**Supplied passage**
───
8. Governing Law. This Waiver and Amendment shall be deemed
to be a contract under the laws of the State of New York and shall
for all purposes be construed in accordance with and governed by
the laws of said State.
9. Miscellaneous. The captions in this Waiver and Amendment
are for convenience of reference only and shall not define or limit
the provisions hereof. This Waiver and Amendment may be executed
in separate counterparts, each of which when so executed and
delivered shall be an original, but all of which together shall
constitute one instrument.
In proving this Waiver and Amendment, it shall not be necessary to
produce or account for more than one such counterpart.
───
**Input records**
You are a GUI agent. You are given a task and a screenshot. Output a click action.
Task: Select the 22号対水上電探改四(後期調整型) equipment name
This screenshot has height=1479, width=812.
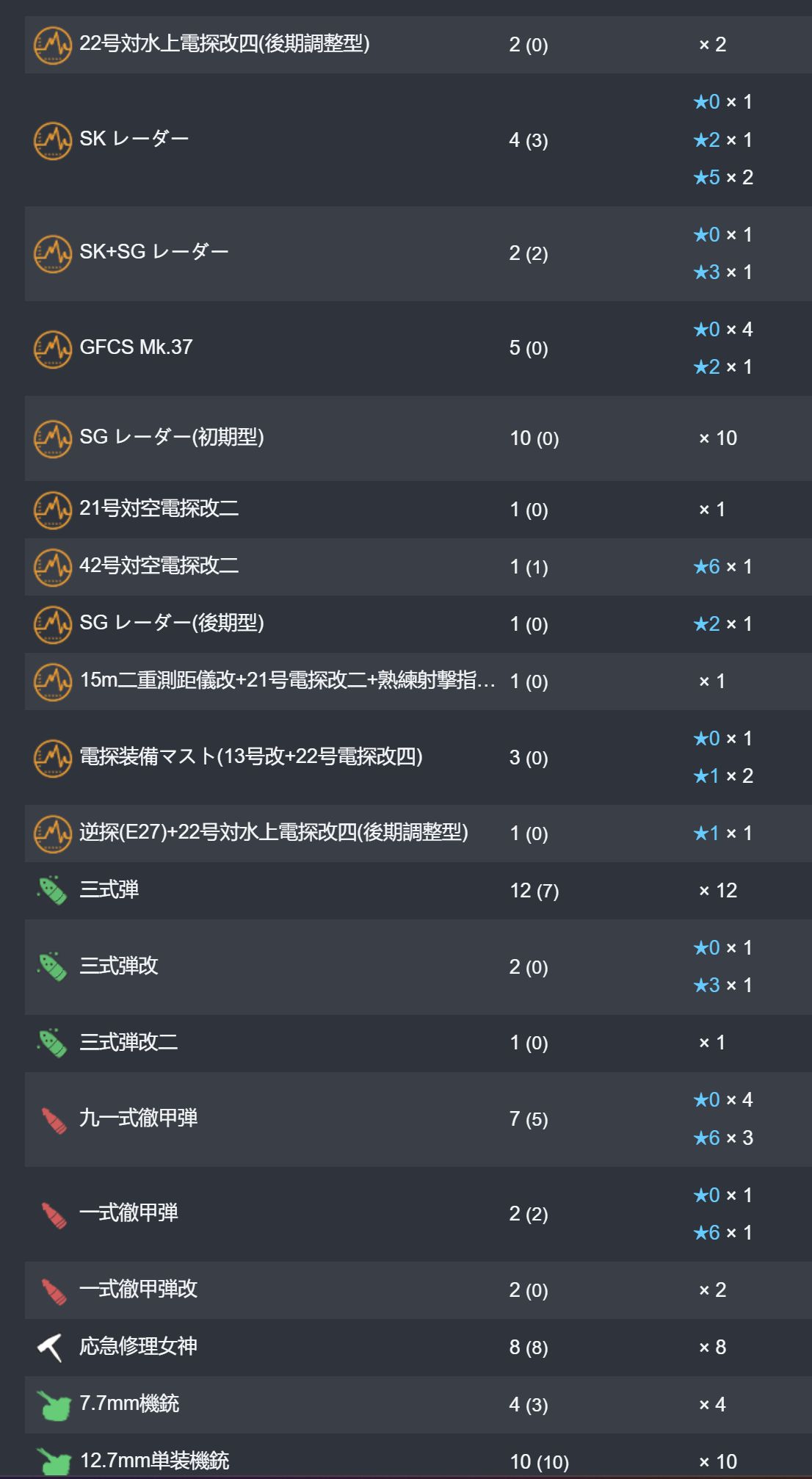pos(225,44)
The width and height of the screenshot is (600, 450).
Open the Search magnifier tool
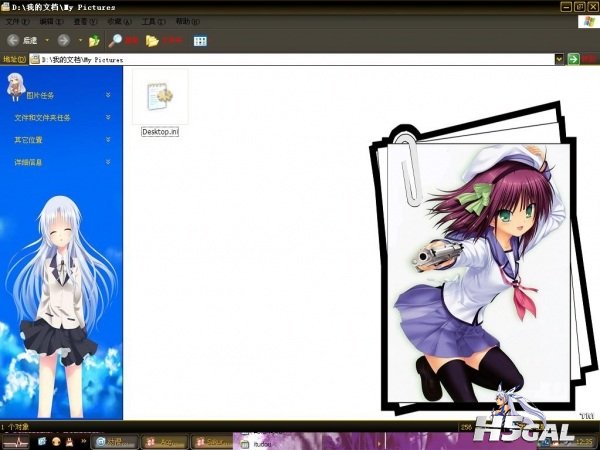[116, 40]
───
**Problem set**
[A] Switch "screenshot" to "image" wherever it occurs in the records, and write out their lines again with everything else kept the same. Leave the pictures out.
[B] Proceed with the waiver and amendment text from the point where it stops.
The text and the records have nothing to do with each other.

**Results of the tasks**
[A]
You are a GUI agent. You are given a task and a image. Output a click action.
Task: Select the 22号対水上電探改四(後期調整型) equipment name
This image has height=1479, width=812.
pos(225,44)
The width and height of the image is (600, 450).
Open the Search magnifier tool
[116, 40]

[B]
IN WITNESS WHEREOF, the parties hereto have executed this
Waiver and Amendment as of the day and year first hereinabove set
forth.
BANKS
THE FIRST NATIONAL BANK OF BOSTON
By:/s/ Xxxxxxxxx X. Xxxxx
Title: Vice President
THE CIT GROUP/BUSINESS CREDIT, INC.
By:/s/ Xxxxx Xxxxxx
Title: Vice President
BANKAMERICA BUSINESS CREDIT, INC.
By:/s/ Illegible
Title: Vice President
CONGRESS FINANCIAL CORPORATION
(NEW ENGLAND)
By:/s/ Illegible
Title: Sr. Vice President
NATWEST BANK N.A.
By:/s/ Xxxxxxx X. Xxxxxx
Title: Vice President
LASALLE BUSINESS CREDIT, INC.
By:/s/ Illegible
Title: Assistant Vice President
SANWA BUSINESS CREDIT CORPORATION
By:/s/ Xxxxx [Illegible]
Title: Vice President
BORROWER
ROSE'S STORES, INC.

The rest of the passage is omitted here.